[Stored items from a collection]
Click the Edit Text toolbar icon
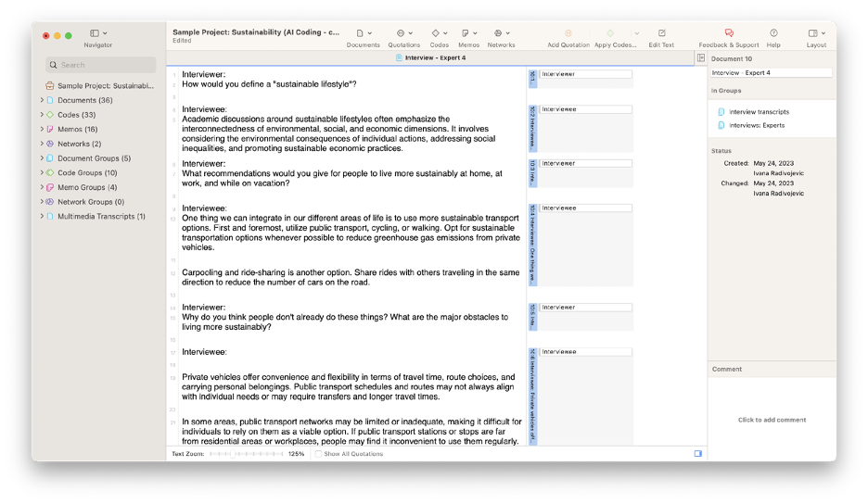 click(x=661, y=33)
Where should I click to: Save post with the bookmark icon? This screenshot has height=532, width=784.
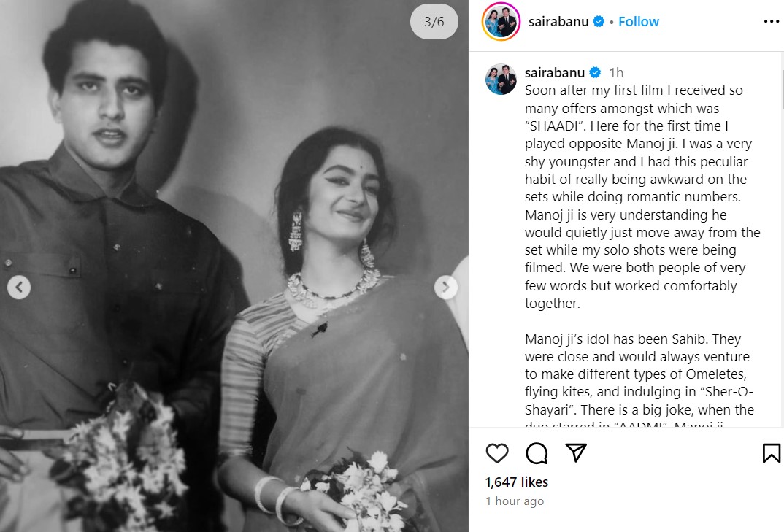coord(771,453)
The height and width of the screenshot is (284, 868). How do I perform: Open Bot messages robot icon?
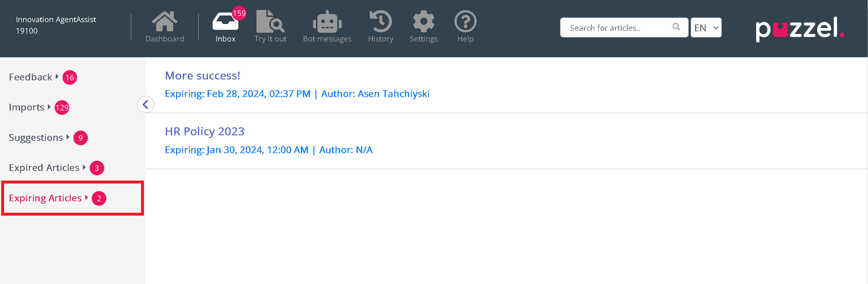327,22
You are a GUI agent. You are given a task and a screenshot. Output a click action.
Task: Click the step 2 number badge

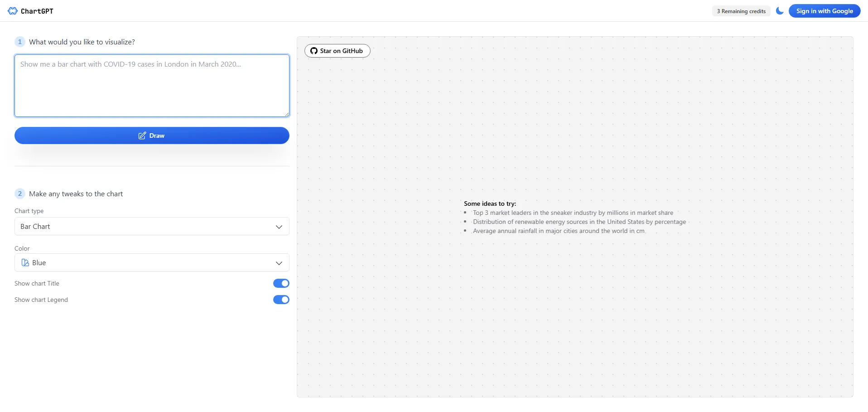pyautogui.click(x=19, y=194)
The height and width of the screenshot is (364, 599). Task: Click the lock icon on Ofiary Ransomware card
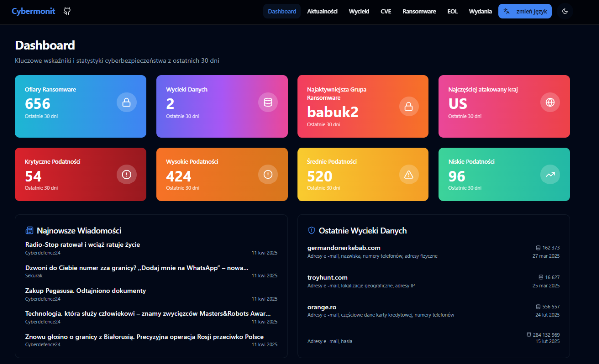[126, 102]
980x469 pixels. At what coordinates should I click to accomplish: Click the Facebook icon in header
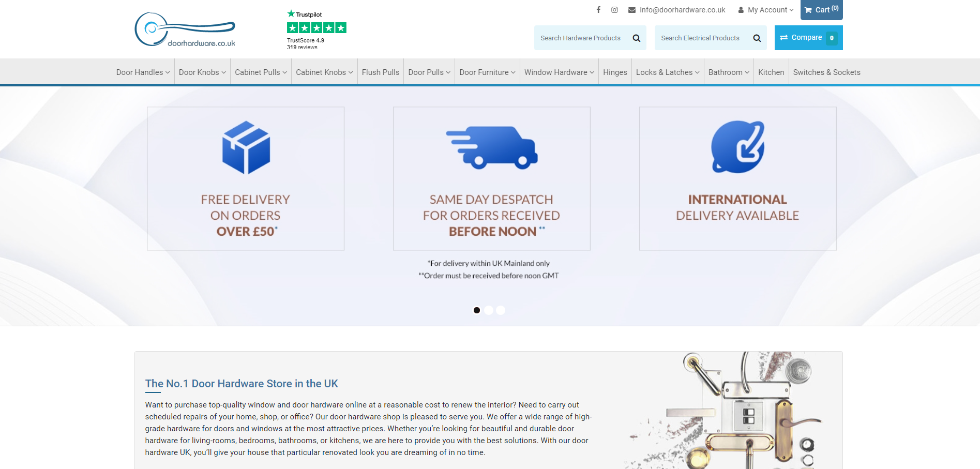click(598, 10)
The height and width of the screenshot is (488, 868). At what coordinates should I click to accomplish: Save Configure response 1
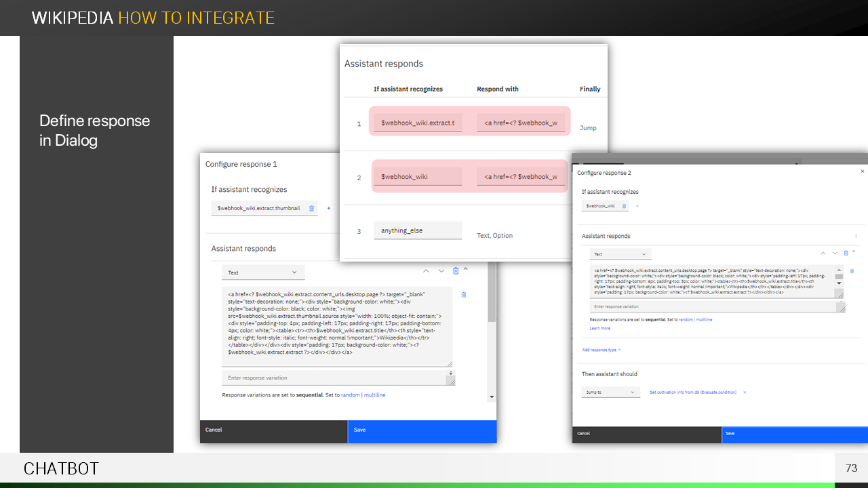point(422,430)
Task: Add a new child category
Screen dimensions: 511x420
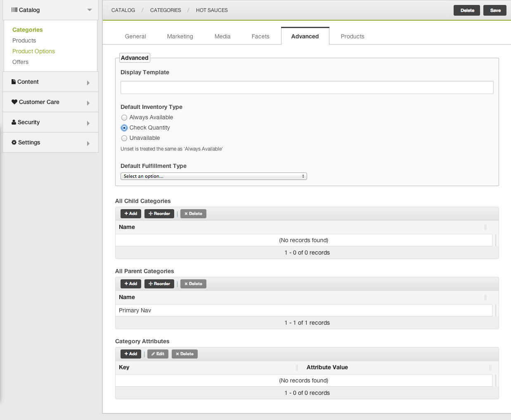Action: [131, 214]
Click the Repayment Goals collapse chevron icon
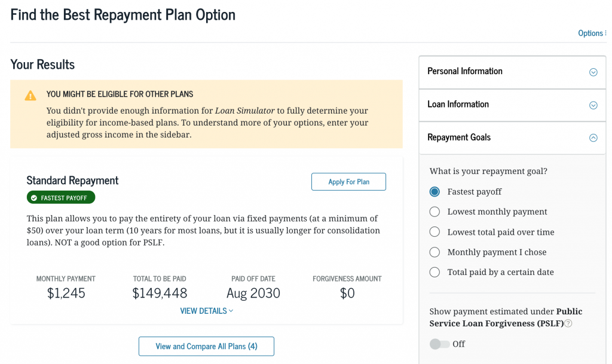 click(x=593, y=138)
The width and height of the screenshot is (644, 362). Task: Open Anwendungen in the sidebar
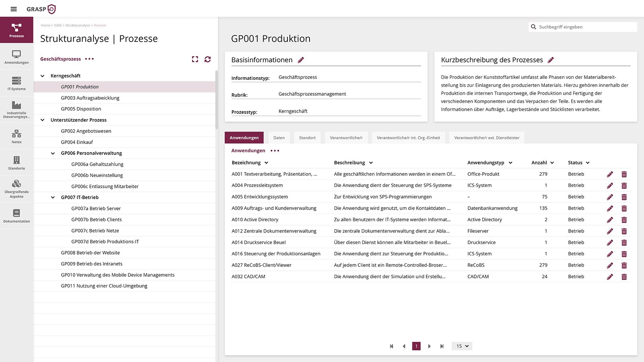(17, 57)
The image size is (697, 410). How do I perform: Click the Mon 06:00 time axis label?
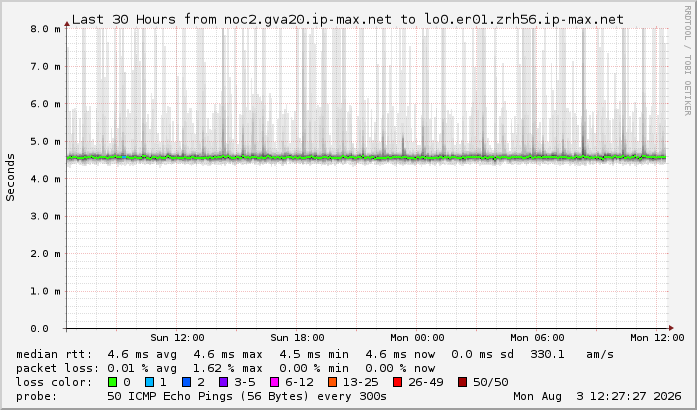[537, 338]
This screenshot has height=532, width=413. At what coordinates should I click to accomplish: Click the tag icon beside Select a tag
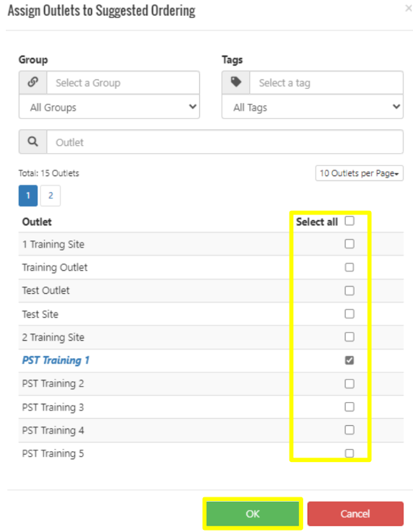(236, 82)
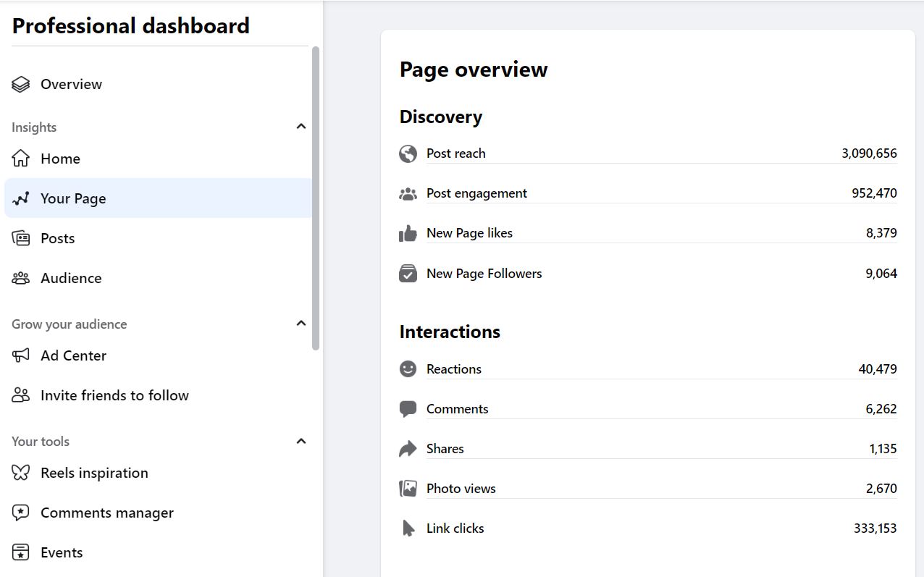
Task: Click the house icon next to Home
Action: (x=20, y=159)
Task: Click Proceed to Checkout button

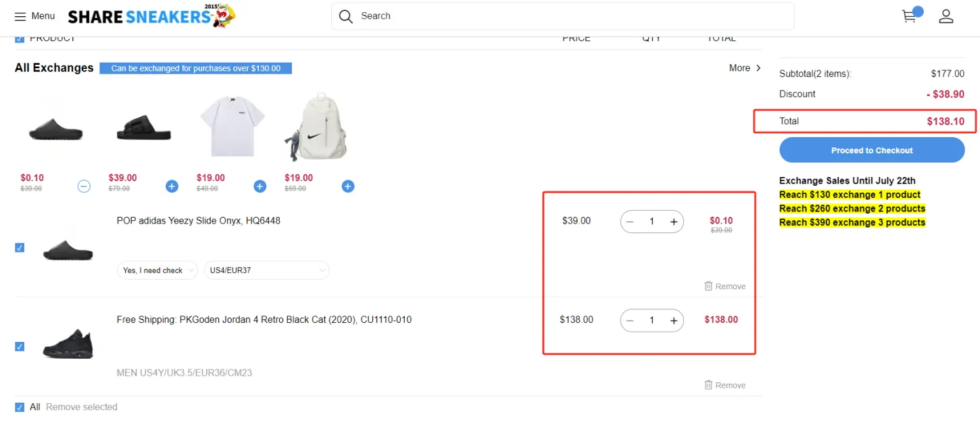Action: click(x=872, y=150)
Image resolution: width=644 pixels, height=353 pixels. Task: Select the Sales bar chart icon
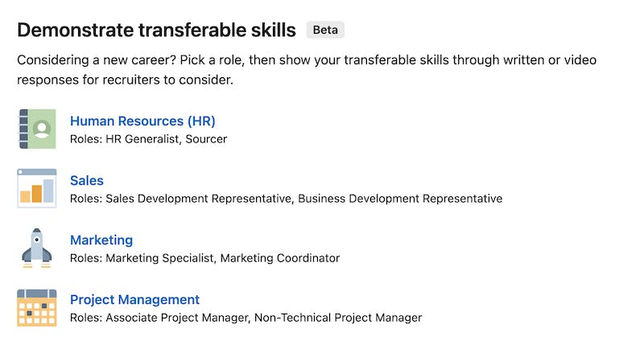pyautogui.click(x=37, y=188)
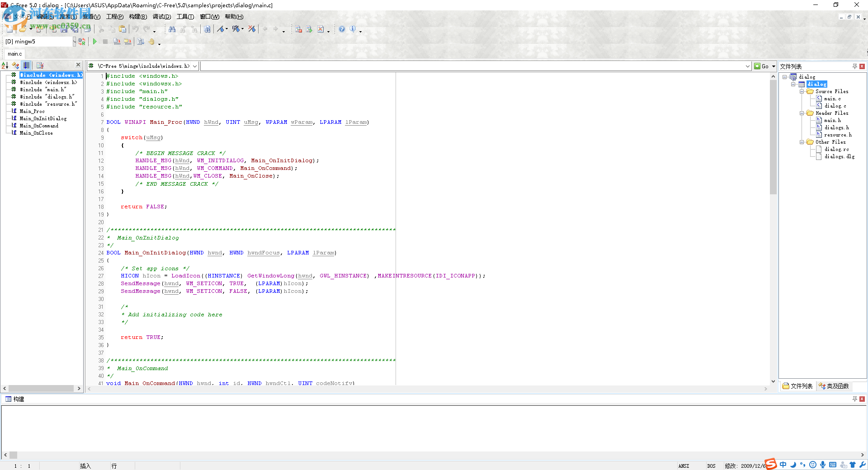Click the Paste clipboard icon
The height and width of the screenshot is (470, 868).
click(123, 29)
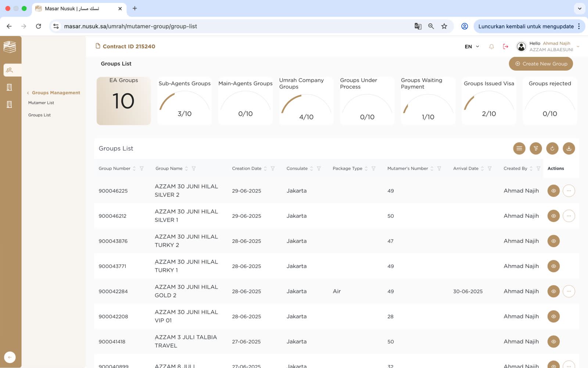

Exercise directions: Skipping any pictures, copy the line that holds "Where should I" and each line after it through the last line of the records, unchanged, and no other lines.

Answer space:
Where should I click to: Save post with the bookmark icon? This screenshot has height=532, width=784.
coord(771,453)
The height and width of the screenshot is (284, 868). How do I perform: Open Bot messages robot icon?
327,22
You are a GUI agent. You are given a task and a screenshot. Output a click action.
Task: Click the step 2 number badge

pyautogui.click(x=19, y=194)
The height and width of the screenshot is (364, 599). Task: Click the lock icon on Ofiary Ransomware card
[126, 102]
980x469 pixels. At what coordinates should I click to accomplish: Click the Facebook icon in header
click(598, 10)
The height and width of the screenshot is (488, 868). At what coordinates should I click to accomplish: Save Configure response 1
point(422,430)
Task: Add a new child category
Screen dimensions: 511x420
Action: [131, 214]
Click the Repayment Goals collapse chevron icon
 click(x=593, y=138)
The width and height of the screenshot is (644, 362). Task: Open Anwendungen in the sidebar
(17, 57)
The image size is (697, 410). How do I perform: Click the Mon 06:00 time axis label?
[537, 338]
This screenshot has height=532, width=413. At what coordinates should I click to accomplish: Click the tag icon beside Select a tag
(236, 82)
Task: Click the house icon next to Home
Action: (x=20, y=159)
Task: Click Proceed to Checkout button

Action: click(x=872, y=150)
Image resolution: width=644 pixels, height=353 pixels. Task: Select the Sales bar chart icon
pyautogui.click(x=37, y=188)
Click the Paste clipboard icon
The height and width of the screenshot is (470, 868).
click(123, 29)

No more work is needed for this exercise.